I heard it again yesterday, and I need to object for the record.
It seems to have become dogma for travel management companies to urge travel managers not to focus on TMC fees so they can focus on much larger travel costs more effectively. The warning is usually uttered with appropriate gravitas by senior level TMC exec in a dark suit, doing their darn-dest to convey the wisdom of age and experience. "Don't be lured by the sirens of quick fee savings," they warn ominously, "lest you be ruined on the craggy rocks of fiscal profligacy." And then the inevitable: "You realize that agency fees are only about 3 percent of total travel spend. Some folks even have pie chart Powerpoints illustrating the comparison between 97 percent and 3 percent. Wow! [more]

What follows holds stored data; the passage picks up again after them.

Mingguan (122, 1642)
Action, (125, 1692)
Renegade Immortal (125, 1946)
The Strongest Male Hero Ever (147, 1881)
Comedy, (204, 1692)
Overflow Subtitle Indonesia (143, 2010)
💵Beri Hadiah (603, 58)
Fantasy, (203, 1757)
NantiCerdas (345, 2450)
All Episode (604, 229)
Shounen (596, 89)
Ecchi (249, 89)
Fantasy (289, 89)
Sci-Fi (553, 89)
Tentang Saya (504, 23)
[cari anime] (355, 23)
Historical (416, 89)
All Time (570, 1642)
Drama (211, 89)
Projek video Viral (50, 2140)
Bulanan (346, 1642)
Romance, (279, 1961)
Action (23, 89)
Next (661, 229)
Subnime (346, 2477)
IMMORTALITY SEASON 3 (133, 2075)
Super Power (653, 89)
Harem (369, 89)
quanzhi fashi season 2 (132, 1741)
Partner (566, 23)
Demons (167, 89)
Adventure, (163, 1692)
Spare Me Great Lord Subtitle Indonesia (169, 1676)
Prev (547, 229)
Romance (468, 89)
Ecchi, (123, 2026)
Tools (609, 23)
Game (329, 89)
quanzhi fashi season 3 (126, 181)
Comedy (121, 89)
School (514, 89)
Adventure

I'm not quibbling with the numbers, which are pretty close. But I renounce the fractured logic that the relative size of travel and TMC costs makes it foolish to negotiate TMC fees. And what really gripes me is the complete lack of recognition of irony (and self serving conflict of interest) by these portentous TMCs! It's especially vexing when the same warning is intoned by multiple TMCs in a short period of time.
We--the corporate travel manager and their hired gun (me)--appreciate the importance of managing down travel costs, and the essential role that TMCs must play in reaching that goal. If we didn't, we wouldn't be there. It does NOT follow, however, that TMC fees and costs are unimportant--any more than it means that the cheapest (lowest fee) TMC is always the best.

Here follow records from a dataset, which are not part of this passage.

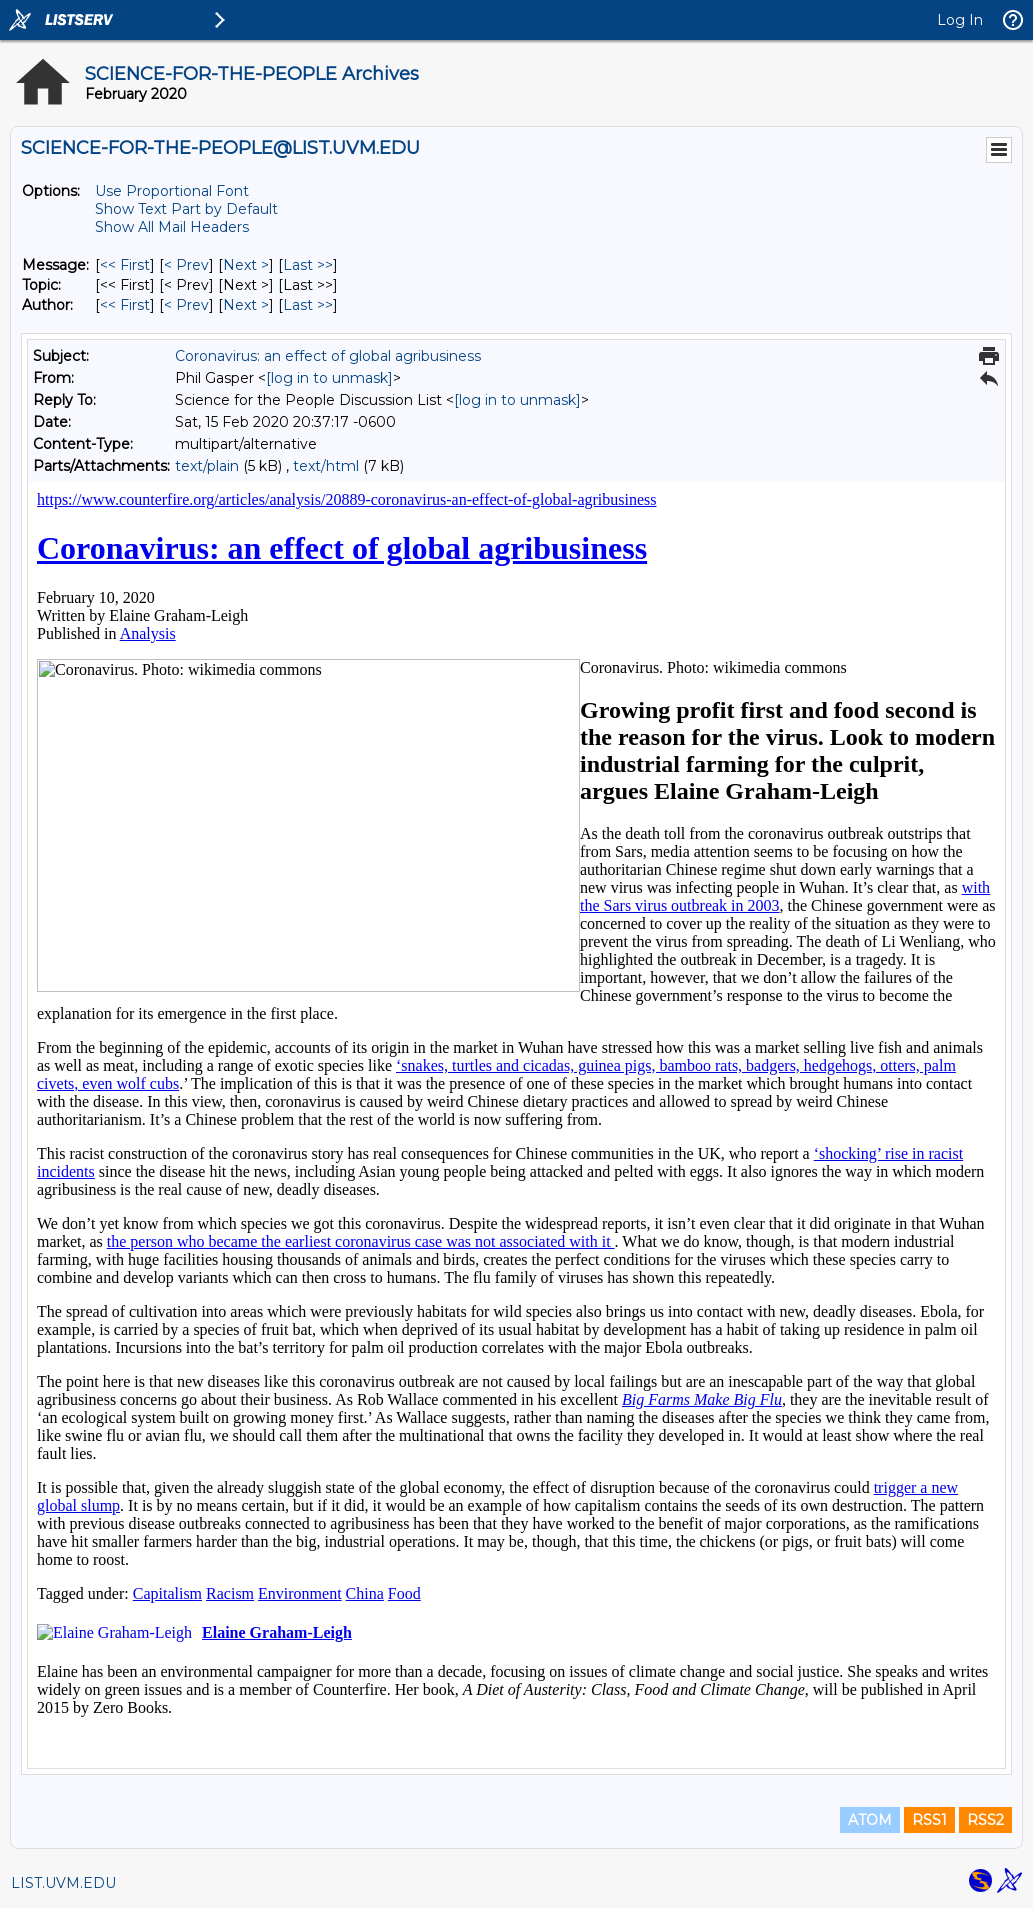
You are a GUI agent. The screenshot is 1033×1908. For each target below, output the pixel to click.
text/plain (207, 466)
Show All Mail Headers (172, 227)
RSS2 (985, 1820)
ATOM (870, 1820)
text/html (326, 466)
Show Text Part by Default (186, 209)
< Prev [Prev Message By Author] (186, 305)
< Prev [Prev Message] (186, 265)
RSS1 (929, 1820)
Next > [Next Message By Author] (246, 305)
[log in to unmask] (329, 378)
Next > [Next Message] (246, 265)
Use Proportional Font (172, 191)
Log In (960, 20)
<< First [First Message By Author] (125, 305)
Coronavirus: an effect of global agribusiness (328, 356)
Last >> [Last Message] (308, 265)
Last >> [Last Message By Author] (308, 305)
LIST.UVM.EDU (63, 1883)
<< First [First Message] (125, 265)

As sophisticated buyers, we evaluate service and fee proposals separately. We judge which TMC seems able to meet our service needs and help our company control travel costs. After we make that judgment (which often is difficult and always at least somewhat subjective), we look at fees and costs, and hope that that our favorite is also the least expensive. (We need to understand the "total cost of ownership.") If not, we have a choice of awarding our account to another--lower-cost--provider or negotiating for lower fees.
Bottom line: It's all about value--getting the most for our money. Buyers understand the benefits TMCs add, but also need to assess the costs to determine total value. TMCs who advise clients to do otherwise, even in good faith, don't appear like an ideal partner to help control total travel costs.